So I walked over to the idling station wagon and met Mercedes, nicknamed Scottie. I told her my story; she offered me some food she had in the car with her, but I again declined, this time because I had just eaten bangers and mash at that pub. As I had done with other folks, I explained that I had flown to Vancouver from the DC-Metro area, had crossed the border on foot, and have been walking ever since.
Scottie told me to watch out for all the "corkscrews" out there; I told her that no one had given me any trouble thus far.
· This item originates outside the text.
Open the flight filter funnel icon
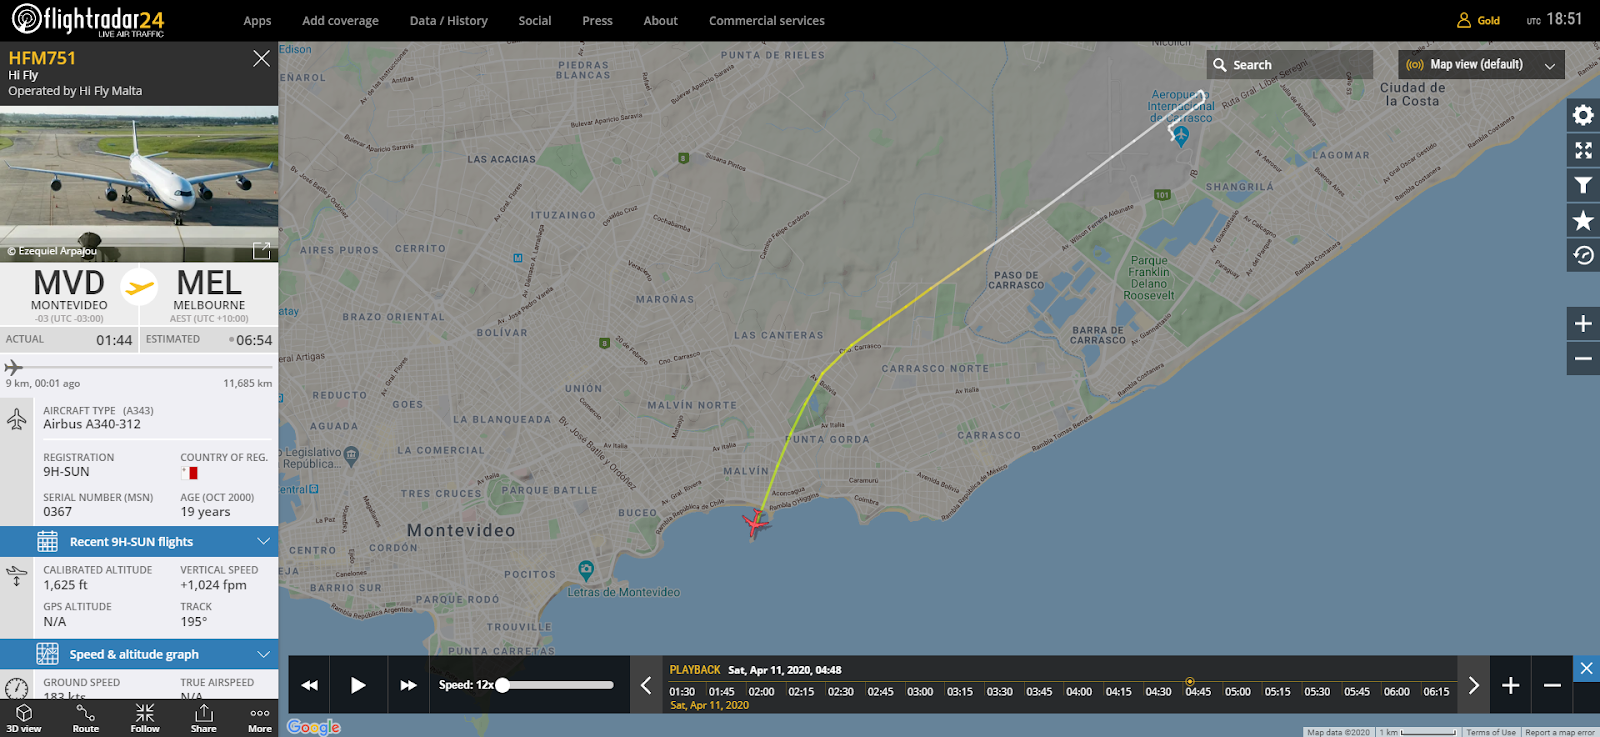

I asked Scottie how she had gotten her nickname; she said it was the name of her uncle's best friend, who had died in "the war," by which I assume Scottie meant World War 2. Howard again shook his head in amazement, this time at his mother; "That's the first time I ever heard that story," he said.
Howard told me that he appreciates the need for interreligious dialogue because, as a Mormon, he gets a lot of flak (including from his mother). We both had a chuckle at that.
Soon after, it was time for Howard and Scottie to go. We all shook hands; I received more "God bless"es and "be careful"s, and away they went. Quite a pair, those two: Howard looked to be in his late 40s or early 50s, and might have been taking care of his mother. They were a great example of the sort of welcome I've had from many people in the region. It was wonderful to meet and talk with them, however briefly.
Take care, you two!
I've neglected to mention that
1. A young, bearded guy with a solemn expression on his face offered me a ride when I was in Arlington and close to the Wood residence;
2. A very nice gent and his mother (I'll blog more about them later-- what a pair!) offered me a ride when I was on my way to Everett; and
3. Maybe an hour before I was picked up by Officer Boisen, a tiny Asian guy in a pickup stopped on the shoulder of 522 to offer me a ride.
People have been very nice to me.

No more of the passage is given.